God and Gawker

This article is from the archive of The New York Sun before the launch of its new website in 2022. The Sun has neither altered nor updated such articles but will seek to correct any errors, mis-categorizations or other problems introduced during transfer.

The New York Sun

One of our favorite newspaper stories is about the editor of the Washington Times, Smith Hempstone, who was asked what it was like to work for the Times’s proprietor, the Reverend Sun Myung Moon. Supposedly said Hempstone: “It’s not the first time I’ve worked for a publisher who thought he was God.”

The story may — or may not — be apocryphal. We thought of it when the jury found against Gawker and its founder, Nick Denton, in the case in which they were sued for airing a tape of the wrestler Hulk Hogan in an act of fornication. Mr. Hogan’s lawyer accused Gawker’s Mr. Denton of “playing God with other people’s lives.”

This strikes us as a serious moment in the evolution of journalism onto the World Wide Web. Not only did the jury find against Gawker. It also awarded Mr. Hogan $115 million, and, according to reports, that figure could escalate when proceedings turn to punitive damages. It also could, if the courts are sane, get radically reduced on appeal.

It is not, in any event, just journalism that’s in the dock. For Mr. Hogan is not the only famous figure to ask a court to award damages for being shamed on the Internet. There is also the sportscaster Erin Andrews, who was filmed by a peeping Tom, who peered at her with a camera through the security lens in her hotel door.

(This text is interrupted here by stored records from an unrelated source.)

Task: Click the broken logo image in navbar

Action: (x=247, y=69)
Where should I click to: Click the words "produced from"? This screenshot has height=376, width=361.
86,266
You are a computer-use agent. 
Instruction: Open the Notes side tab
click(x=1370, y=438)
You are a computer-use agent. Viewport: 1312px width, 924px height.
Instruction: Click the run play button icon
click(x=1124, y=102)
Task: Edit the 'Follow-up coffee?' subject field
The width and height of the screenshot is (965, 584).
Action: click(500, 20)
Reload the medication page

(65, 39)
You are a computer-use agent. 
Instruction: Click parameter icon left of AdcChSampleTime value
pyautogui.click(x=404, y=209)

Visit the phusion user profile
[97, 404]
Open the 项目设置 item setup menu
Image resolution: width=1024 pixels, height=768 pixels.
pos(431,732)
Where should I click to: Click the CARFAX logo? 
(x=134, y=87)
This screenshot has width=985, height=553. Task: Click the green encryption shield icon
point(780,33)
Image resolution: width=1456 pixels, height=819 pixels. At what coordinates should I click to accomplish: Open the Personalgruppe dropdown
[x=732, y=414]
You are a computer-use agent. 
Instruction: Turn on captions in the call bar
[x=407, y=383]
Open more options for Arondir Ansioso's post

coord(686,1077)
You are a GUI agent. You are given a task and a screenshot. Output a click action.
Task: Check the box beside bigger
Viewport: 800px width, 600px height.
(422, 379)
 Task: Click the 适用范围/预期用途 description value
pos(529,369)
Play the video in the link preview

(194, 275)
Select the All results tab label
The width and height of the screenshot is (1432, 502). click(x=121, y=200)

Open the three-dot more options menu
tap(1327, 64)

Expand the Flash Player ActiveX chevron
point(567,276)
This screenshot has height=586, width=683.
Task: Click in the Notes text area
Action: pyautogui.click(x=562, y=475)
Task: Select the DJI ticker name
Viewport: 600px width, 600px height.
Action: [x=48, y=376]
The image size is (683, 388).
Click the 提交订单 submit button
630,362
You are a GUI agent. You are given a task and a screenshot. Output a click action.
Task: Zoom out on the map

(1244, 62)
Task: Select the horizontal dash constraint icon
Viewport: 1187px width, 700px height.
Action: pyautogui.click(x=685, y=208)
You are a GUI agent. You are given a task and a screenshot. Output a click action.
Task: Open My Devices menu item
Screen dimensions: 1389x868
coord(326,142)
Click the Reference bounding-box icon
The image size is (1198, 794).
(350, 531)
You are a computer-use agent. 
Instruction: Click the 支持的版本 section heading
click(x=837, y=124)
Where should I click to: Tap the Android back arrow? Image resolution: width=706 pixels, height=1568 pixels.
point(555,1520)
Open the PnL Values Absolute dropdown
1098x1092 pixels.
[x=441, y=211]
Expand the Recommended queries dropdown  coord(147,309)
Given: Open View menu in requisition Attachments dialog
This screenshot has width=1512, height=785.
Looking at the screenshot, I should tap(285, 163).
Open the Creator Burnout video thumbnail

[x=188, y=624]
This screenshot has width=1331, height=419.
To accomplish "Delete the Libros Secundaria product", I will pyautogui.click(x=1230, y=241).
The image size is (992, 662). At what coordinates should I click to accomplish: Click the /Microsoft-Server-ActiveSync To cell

Miss Andrews’ case did not raise journalism questions. She was the victim of a crime, for which a culprit was caught, tried, convicted, and sent to prison. Miss Andrews also brought a tort-law claim against not only the perpetrator but also the Marriott Hotel where the crime took place. She won $55 million.

No criminal charges were brought in the airing of the tape of Mr. Hogan, whose real name is Terry Gene Bollea. The similarity in the two cases, in our view, is that they both evolved into what might be called tort-law primal screams against the capacity of the Internet to impose excruciating shame even on even those individuals who are public persons.

It’s hard to reckon which was more dramatic — Miss Andrews, testifying to her panic when she realized that a tape of her unclothed in her hotel room was being viewed by millions on the internet or the wrestler describing how after Gawker’s story he felt an “aura around me” that left him so exposed that he was unable to “say the right things.”

The New York Sun and its redaktzia like to think of ourselves as First Amendment absolutists. Save for the exigencies of war, we can’t recall a restriction on the press that we’ve countenanced. The New York Times is reporting this morning that the case touches on “hazily defined boundaries of constitutional law in the Internet era” — including “what is newsworthy?”

Yet the only constitutionally protected decider of newsworthiness in this case is, in our opinion, Gawker, flawed an institution though it might be. The real significance of this case is it’s a reminder of the importance of what happened at Eden, where man and woman first encountered shame —the one censor beyond the reach of even humans playing God.